Le 'ragazze salsa-di-pomodoro' che colpiscono la scena pop europea del 2002 sono un trio di giovani spagnole poco più che ventenni. Lola, Pilar e Lucia Munoz, figlie del famoso chitarrista di flamenco Tomate (sic). Le tre ragazze crescono in un ambiente fortemente caratterizzato dalla musica, grazie allo stretto rapporto con il padre e con un fratello compositore. Il loro nome - un omaggio ironico al genitore - risulta profetico e azzeccato: la stessa Heinz, nota casa produttrice di Ketchup, si offre di far loro da sponsor.

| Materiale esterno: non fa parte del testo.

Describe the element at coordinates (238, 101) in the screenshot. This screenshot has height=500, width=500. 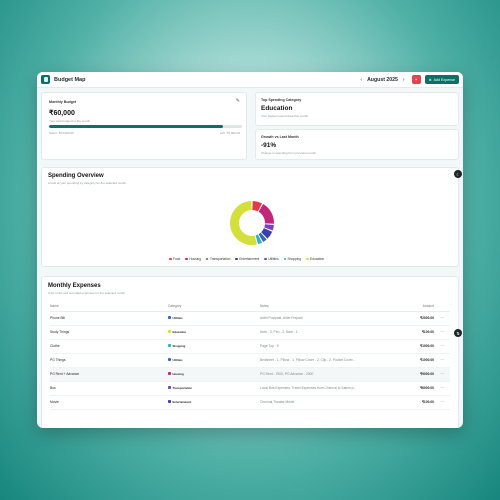
I see `edit-budget-icon: ✎` at that location.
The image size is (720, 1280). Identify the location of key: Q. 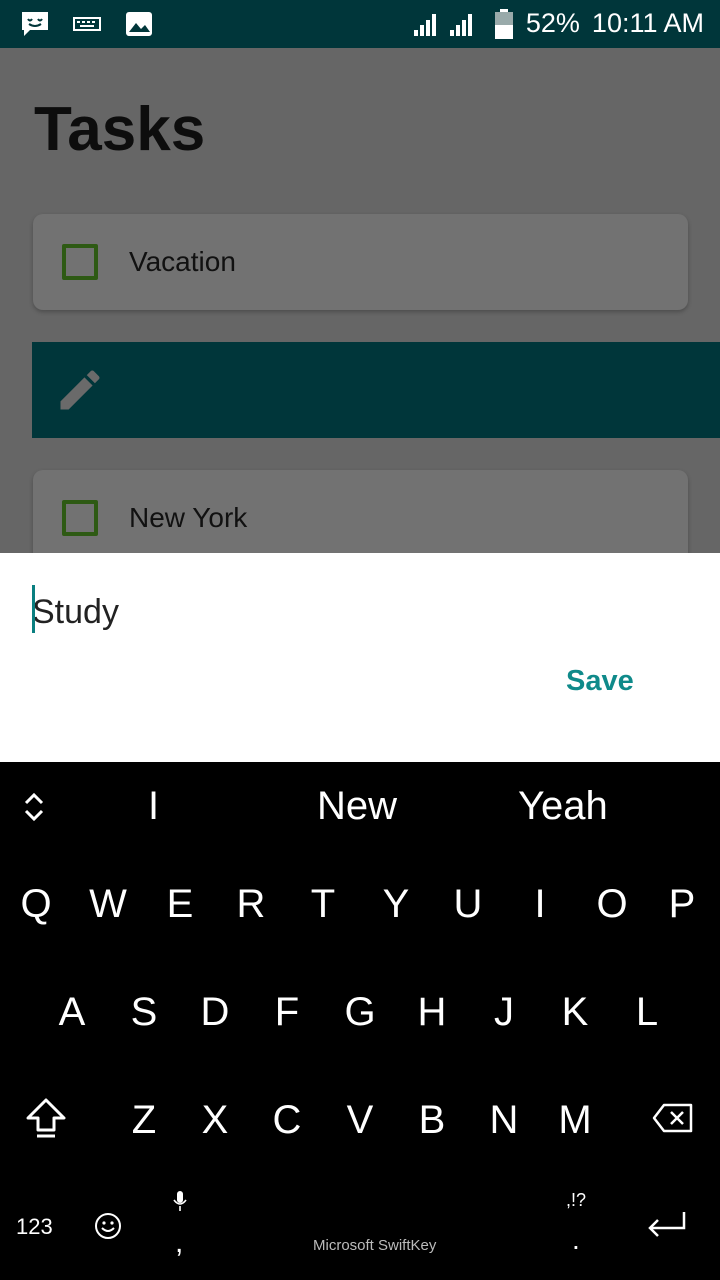
(36, 904).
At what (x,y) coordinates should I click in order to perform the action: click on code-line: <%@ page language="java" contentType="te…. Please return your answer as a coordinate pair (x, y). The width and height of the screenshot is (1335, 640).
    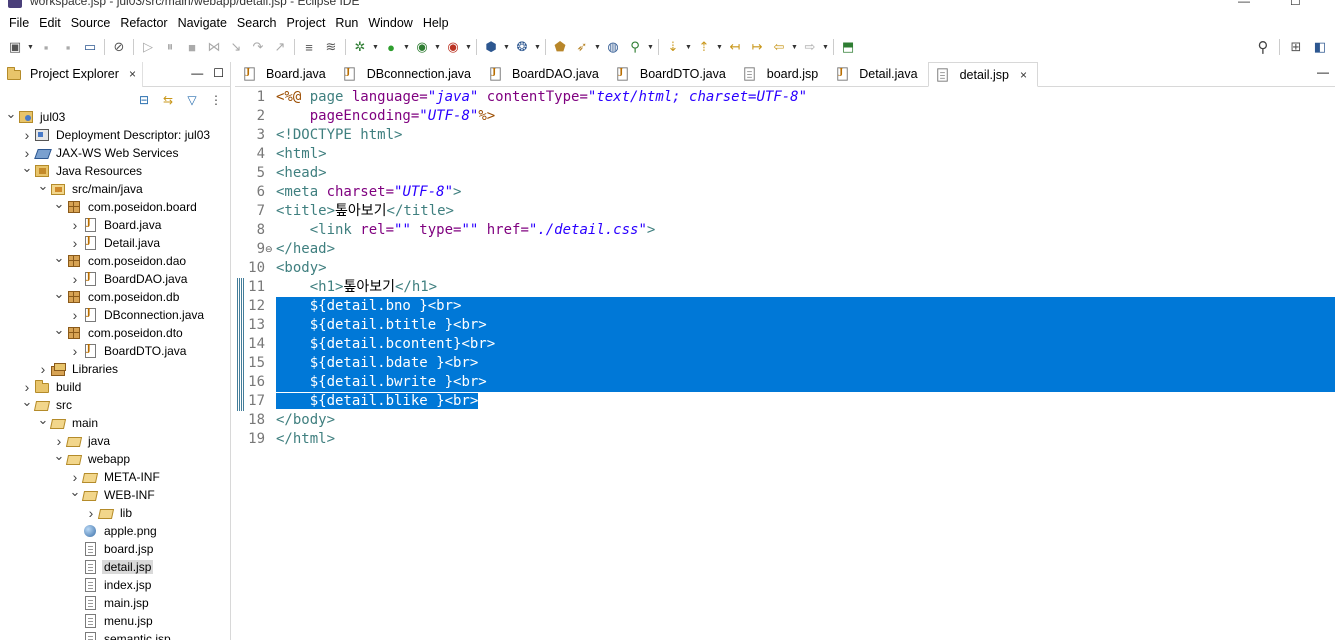
    Looking at the image, I should click on (806, 98).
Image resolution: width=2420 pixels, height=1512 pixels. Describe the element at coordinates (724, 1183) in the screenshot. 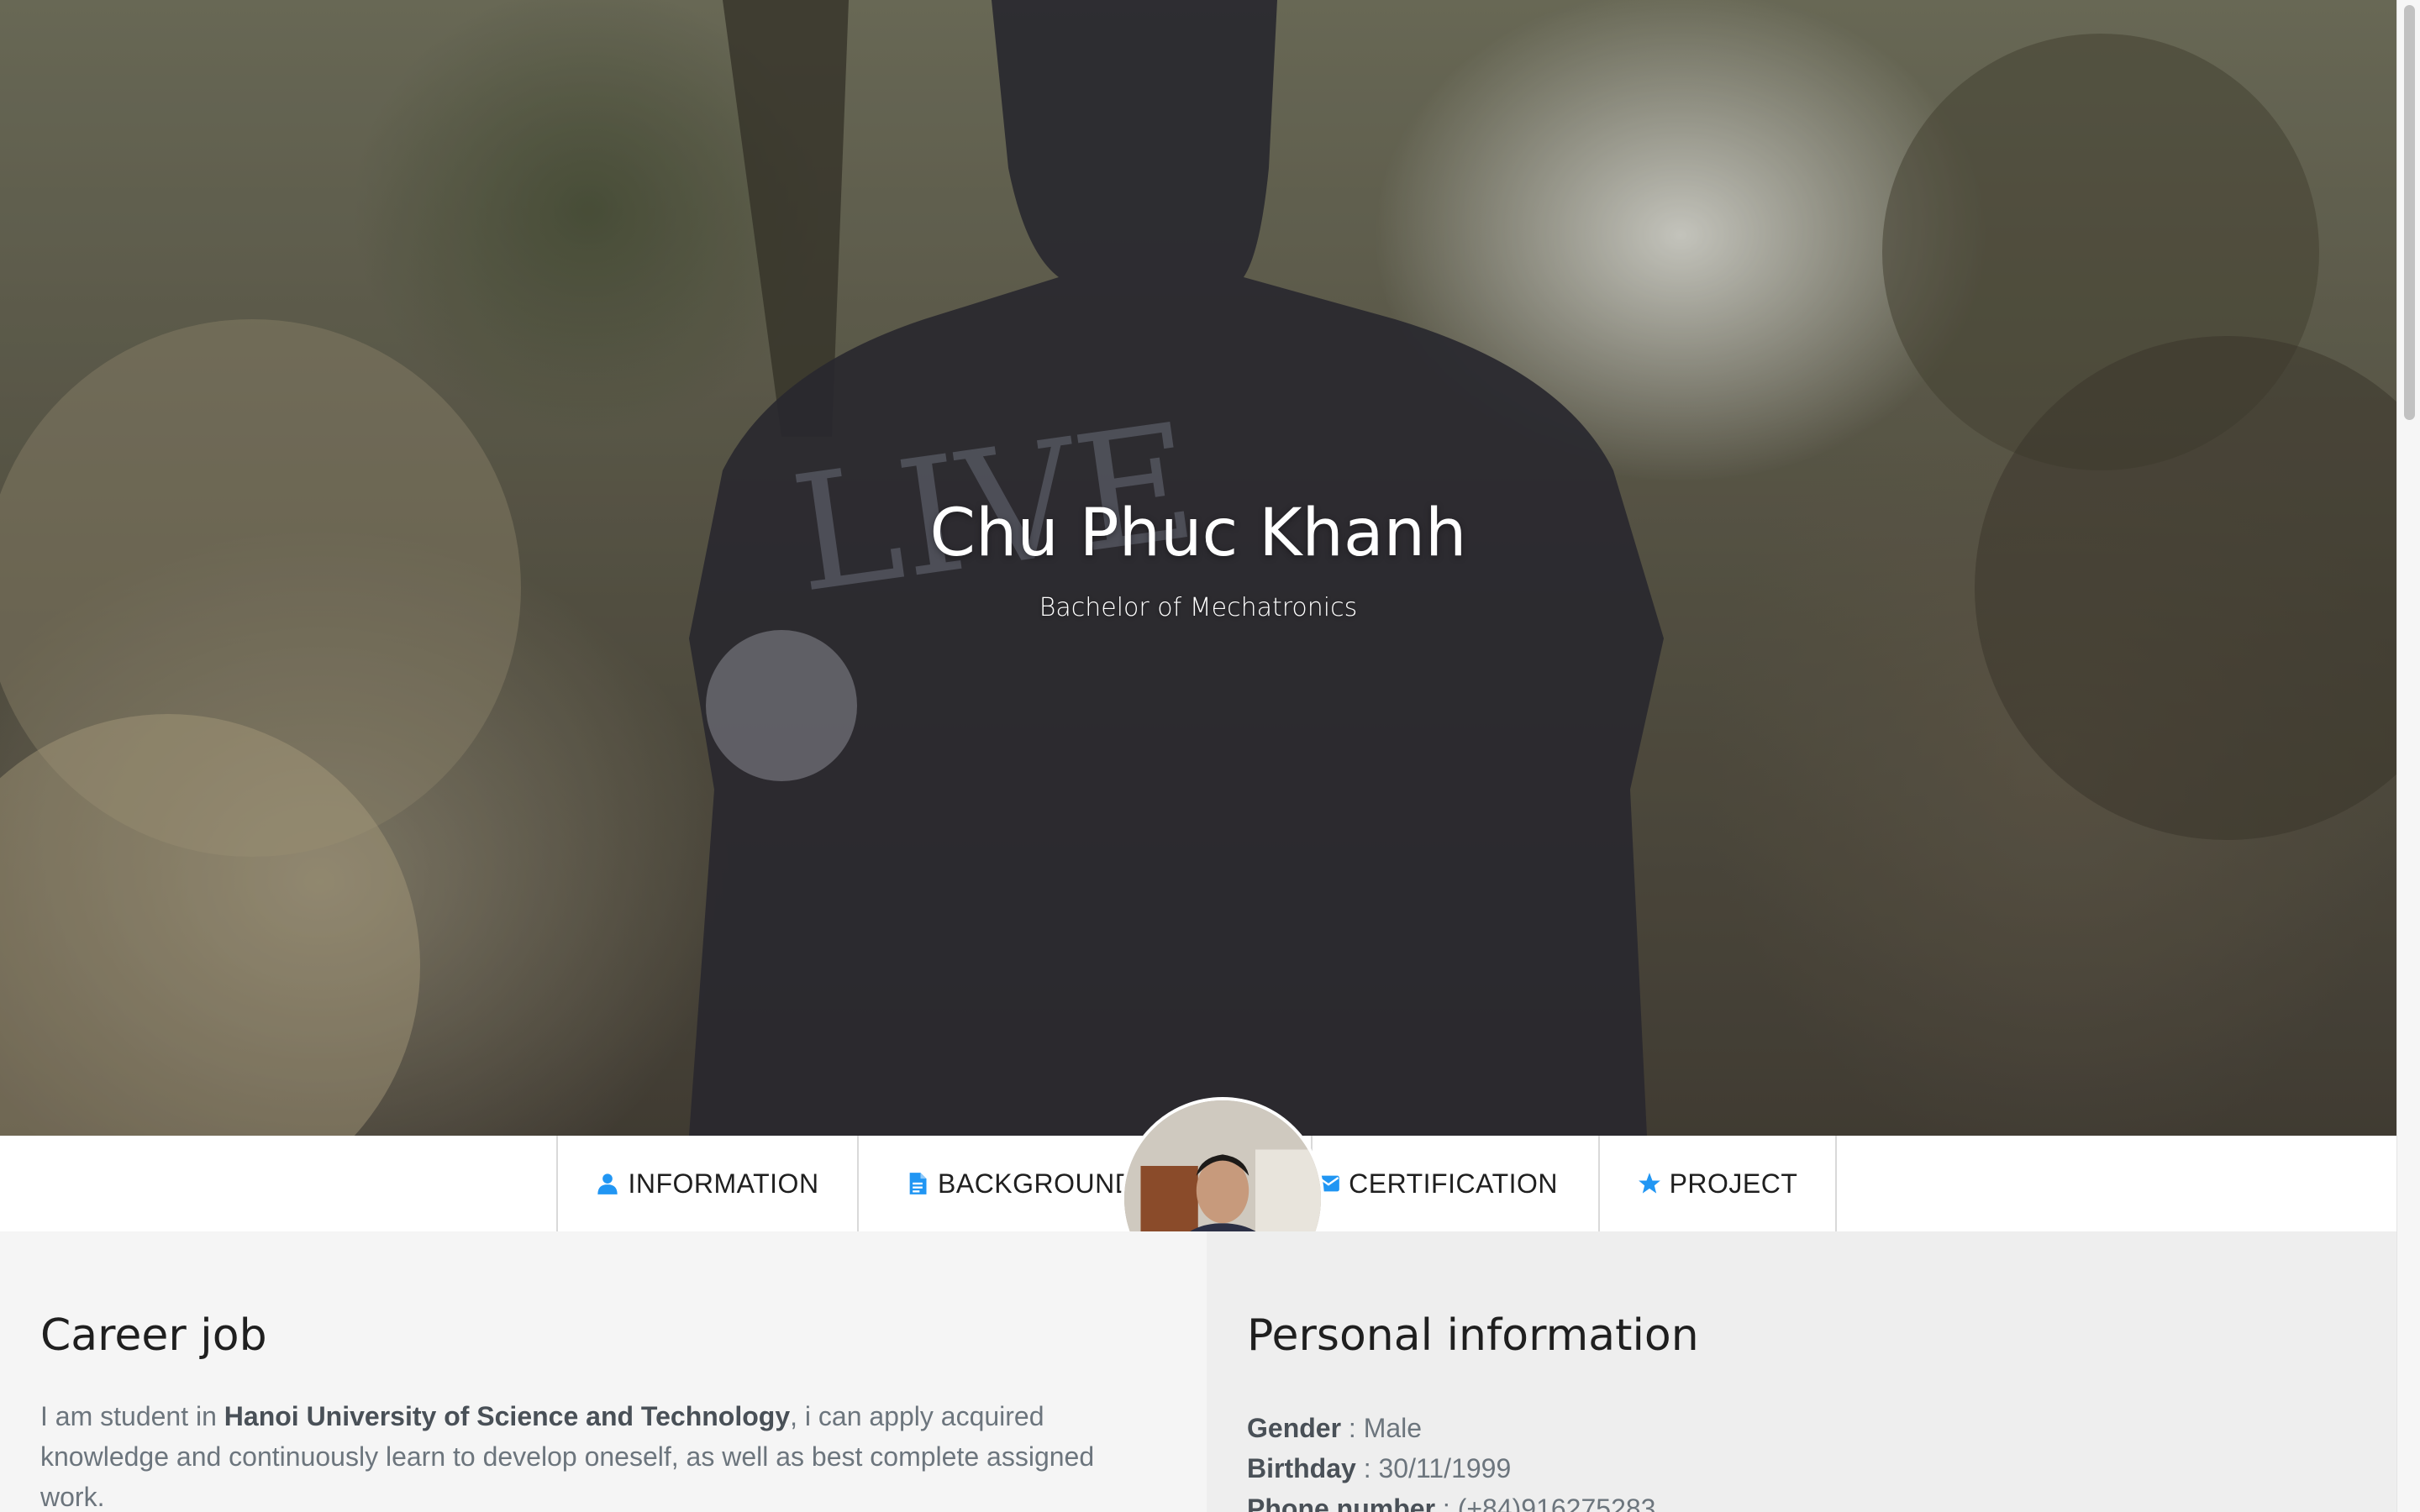

I see `nav-information-label: INFORMATION` at that location.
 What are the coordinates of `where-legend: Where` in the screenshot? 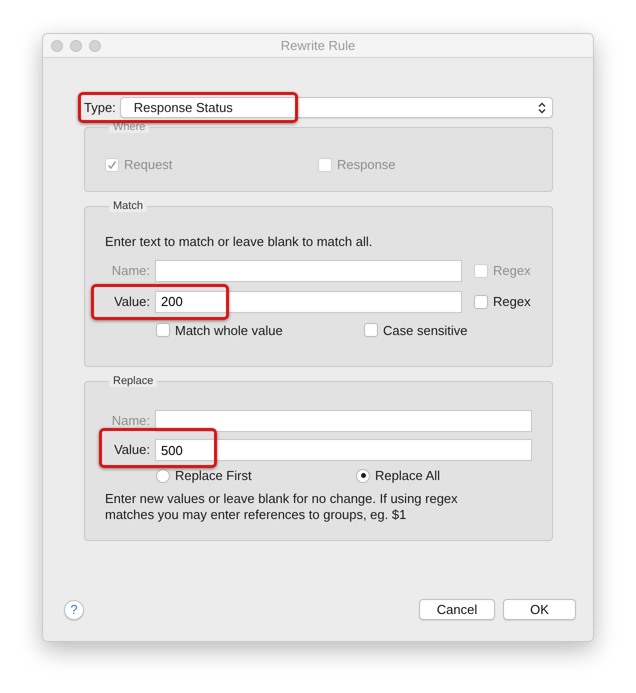 It's located at (130, 128).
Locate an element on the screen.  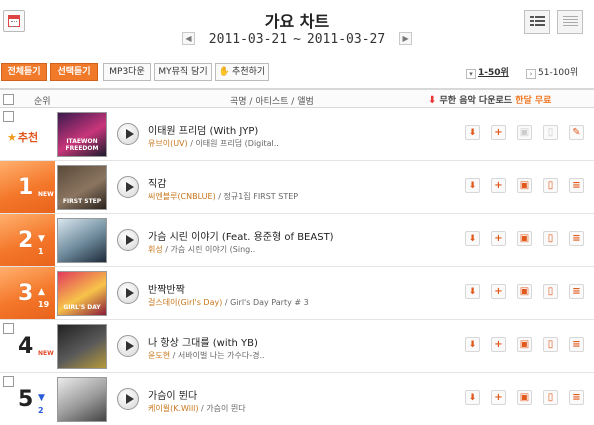
album-cover: ITAEWON FREEDOM is located at coordinates (82, 134).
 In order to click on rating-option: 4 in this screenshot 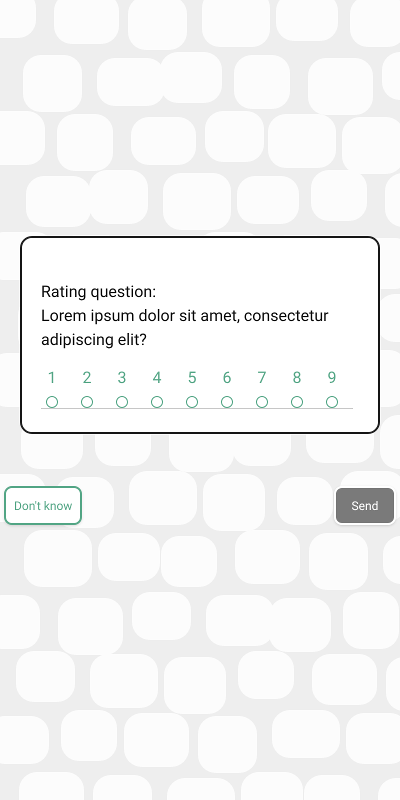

Il grande successo delle Las Ketchup arriva nell'estate del 2002 con il pezzo dance "Asereje". Ad una settimana dall'uscita il singolo balza al #1 nella chart spagnola. Da qui a scalare le classifiche spagnole il passo è breve. Le tre figlie d'arte guadagnano il virtuale ma ambitissimo titolo di hit europeo delle vacanze, sbaragliando la moltitudine di brany 'easy' che puntualmente ogni anno vi si candidano.
I punti di forza di "Asereje" sono due: la freschezza del motivo - la filastrocca nonsense del ritornello è molto orecchiabile e gioiosa; il relativo balletto sullo stile lanciato dalla "Macarena" - costituito da pochi e semplici movimenti - i cui passi vengono divulgati da un videoclip in heavy rotation sui principali network musicali. Il risultato è un motivo riempipista: non c'è discoteca in Europa, da Helsinki a Palermo, che non proponga con successo il loro tormentone. E per mantenere vivo il brano qualche mese dopo l'uscita del primo video ne viene girato un altro, un po' più glam, per lanciare le tre come sex symbol (impresa per la verità piuttosto ardua).
Sulla scia del singolo ottiene un ottimo riscontro di vendite anche l'album, intitolato "Hijas del Tomate". Si tratta di un disco pop di cui Las Ketchup hanno scritto buona parte dei testi delle canzoni, tutte di matrice fortemente ritmica, con tocchi di rumba, reggae e aperto alla sperimentazione di alcuni passaggi rap in… andaluso!
La domanda che sorge è un superclassico: ne sentiremo ancora parlare?